When it comes to inspecting high-voltage transmission towers using autonomous drones, the British grid operator, National Grid Electricity Transmission (NGET), has big plans.
The company wants to allow drones to fly independently around the masts and to have the obtained data interpreted fully automatically by means of AI. To this end, the grid operator has entered into a partnership with two AI startups.
NGET manages no fewer than 21,900 steel transmission towers that keep the power lines high in the air in England and Wales. These should be inspected regularly for corrosion. At present, this is still done by inspectors who collect images for this purpose by helicopter or manually controlled drones. In this way, they can inspect about 3,650 masts every year. The resulting inspection images are also analyzed by humans.
In the future, the grid operator wants to deploy autonomous drones that do their job out of sight of the pilot (BVLOS). The analysis of the images must also take place fully automatically. To this end, NGET has entered into a partnership with the startups Keen AI and sees.ai.
The project includes the following four objectives:
- Data capture optimized for automated processing;
- Increase the speed, efficiency and consistency of data processing;
- Predicting the future condition of a mast and the impact of any maintenance work;
- Reduce the risk and environmental impact of data capture.

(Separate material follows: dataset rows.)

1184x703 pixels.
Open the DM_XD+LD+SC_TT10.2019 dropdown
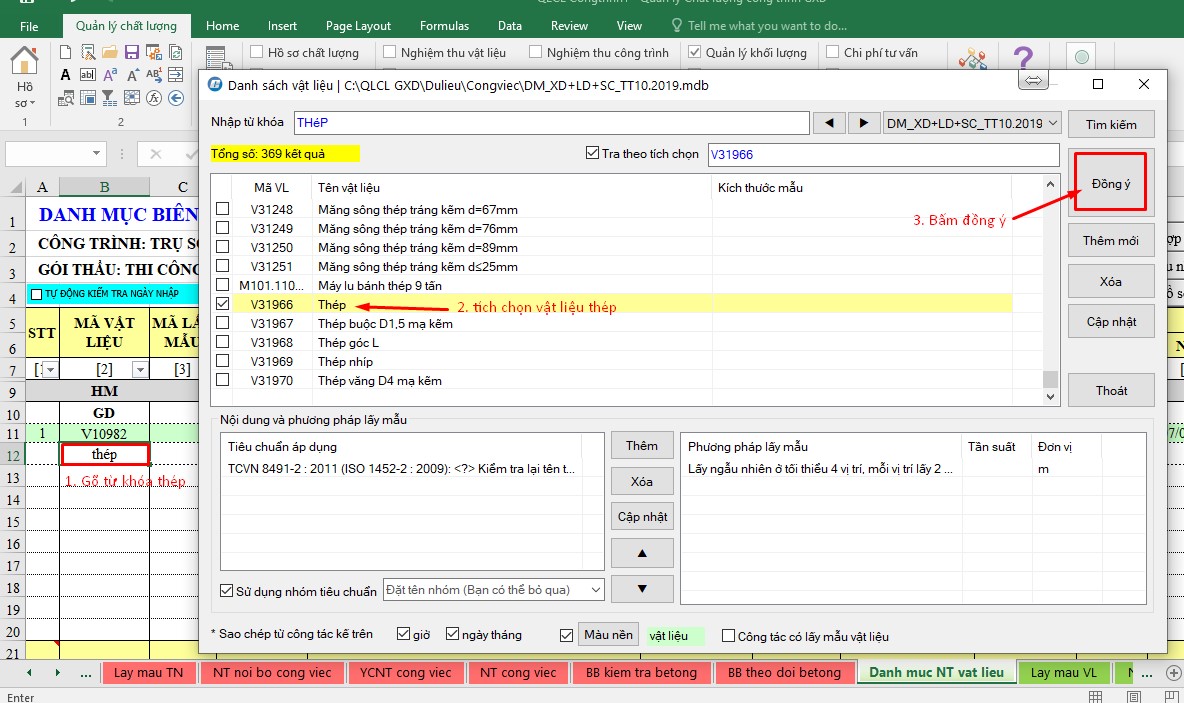tap(1050, 123)
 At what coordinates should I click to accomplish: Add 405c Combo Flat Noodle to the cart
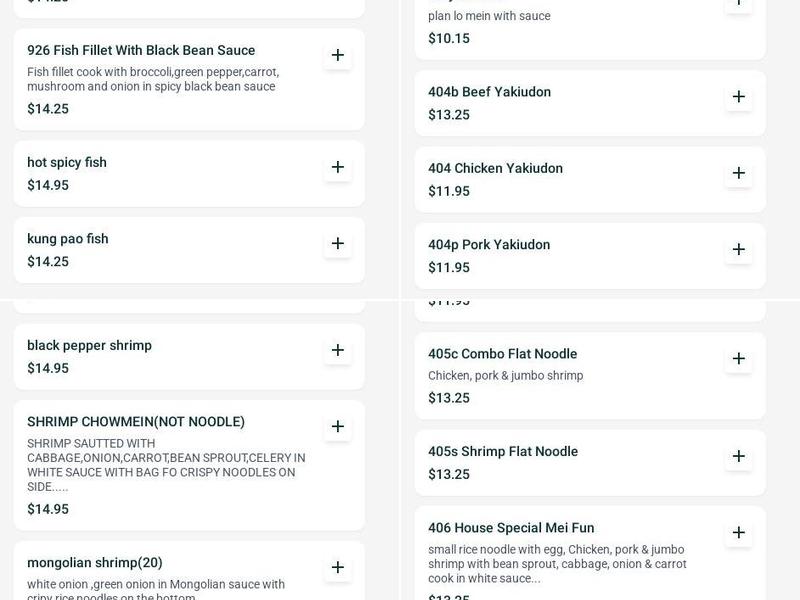(738, 360)
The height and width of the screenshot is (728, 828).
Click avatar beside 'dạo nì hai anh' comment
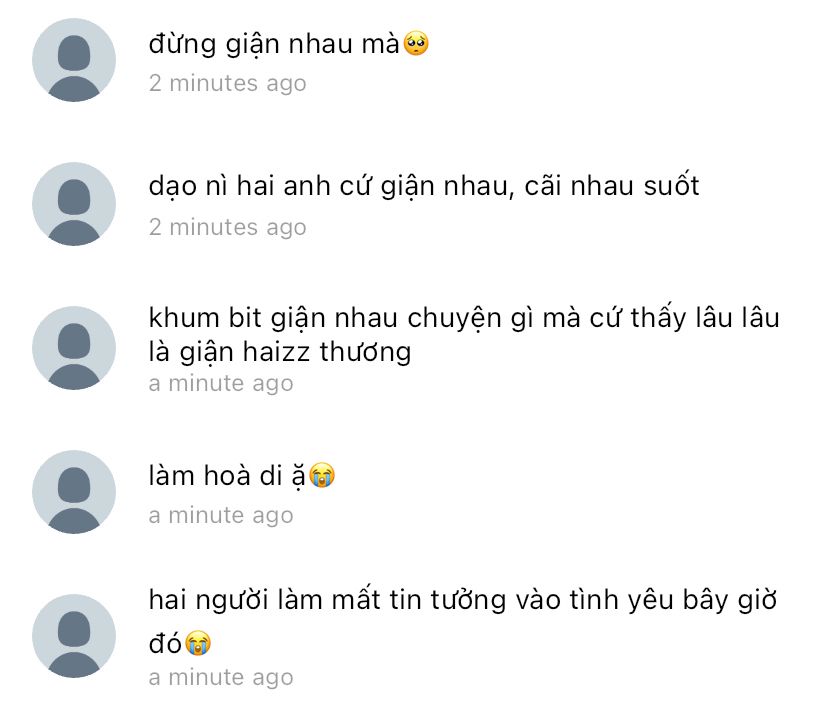coord(74,204)
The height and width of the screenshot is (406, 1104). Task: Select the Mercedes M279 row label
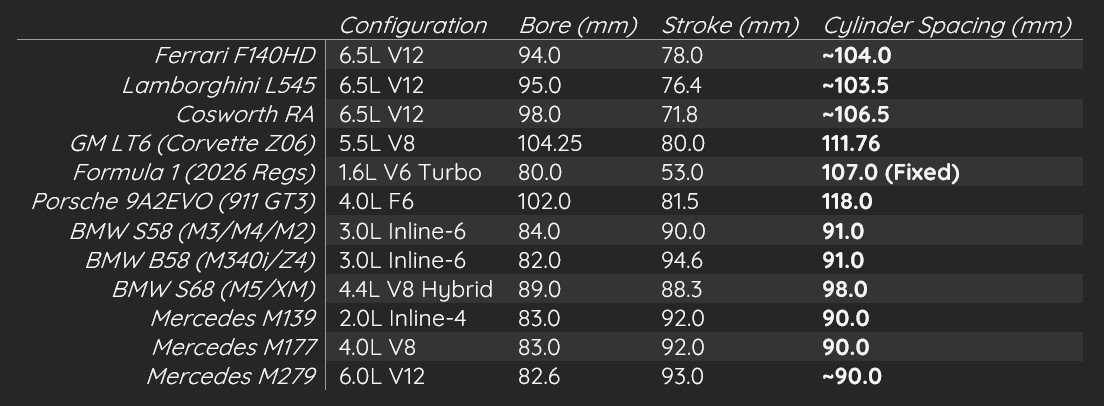(x=232, y=378)
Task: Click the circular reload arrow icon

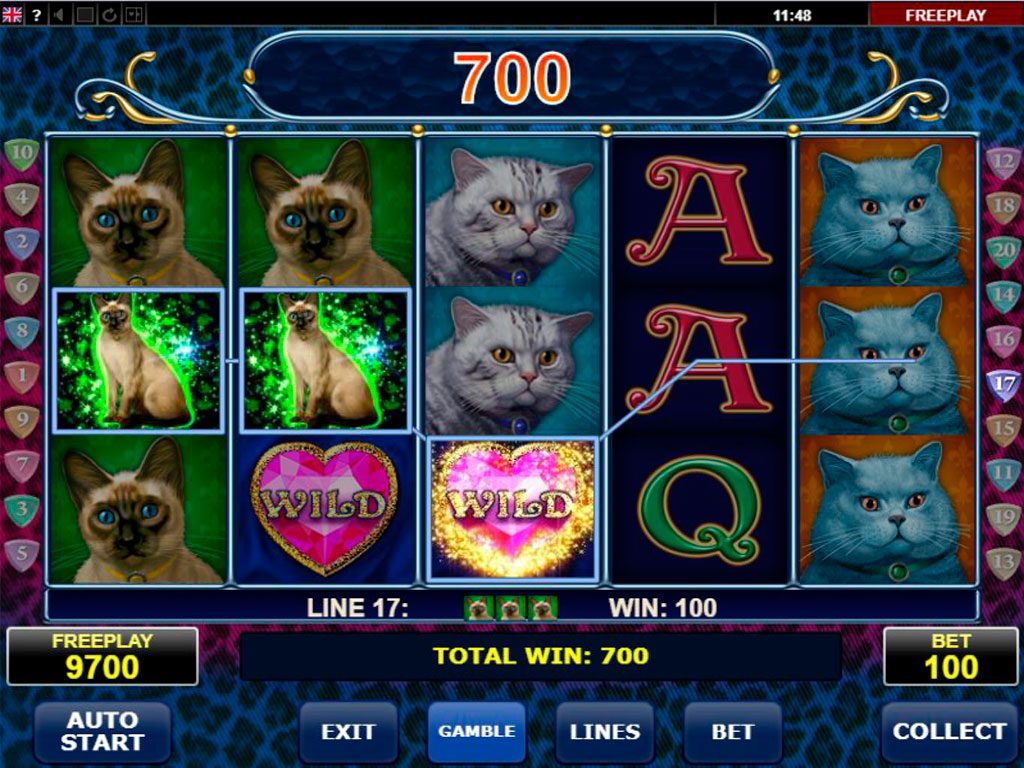Action: coord(109,14)
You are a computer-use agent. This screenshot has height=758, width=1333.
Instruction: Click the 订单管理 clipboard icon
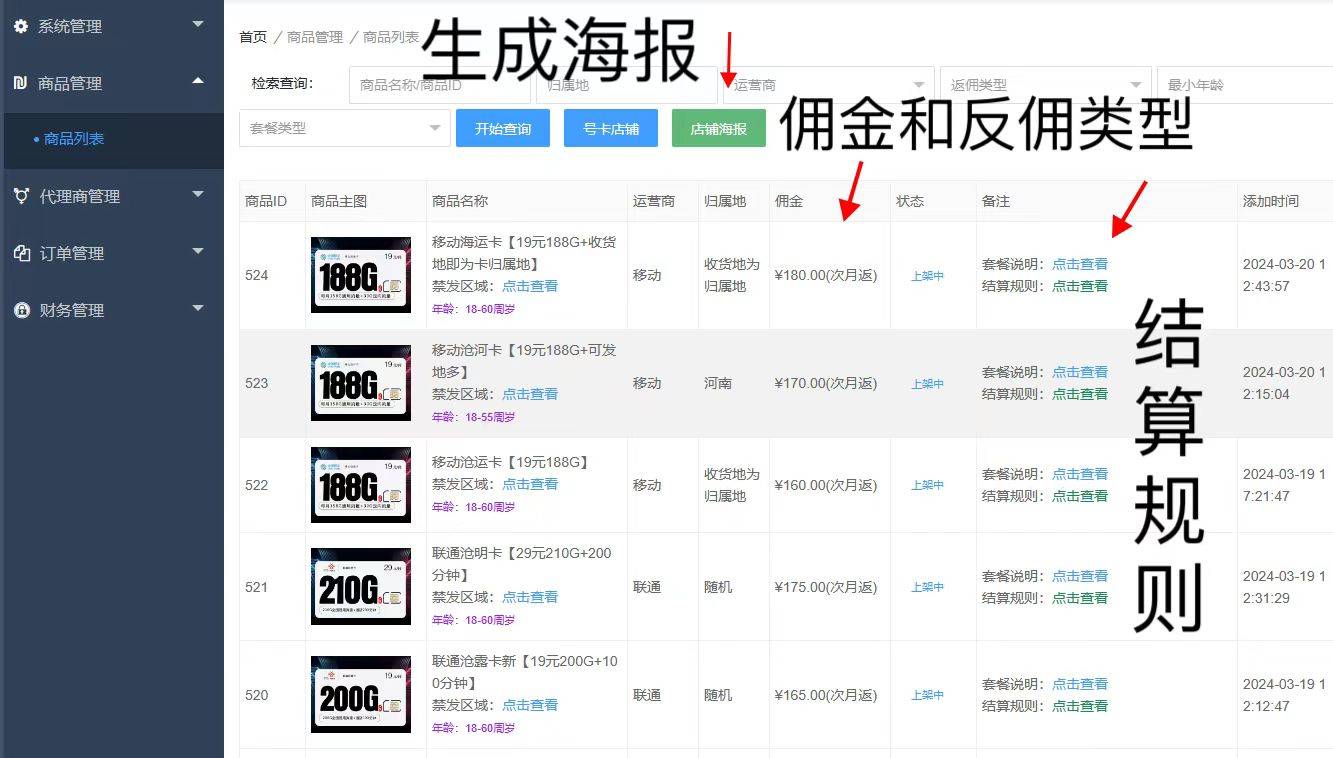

Autonomous drones are importance for the future
According to project manager Mark Simmons of NGET, the project is of great importance for the future:
“Maintaining and investing in our infrastructure is crucial for a safe and reliable electricity network. By partnering with innovators such as Keen AI and sees.ai, we are able to take real-time data and use it to predict when assets on our network need attention. This technology will be critical in the future as we connect more and more renewable and low-carbon energy, expand our network and deliver world-class reliability. We look forward to the technology that will complement the methods we currently use to help our operations teams manage safety, inspections and maintenance.”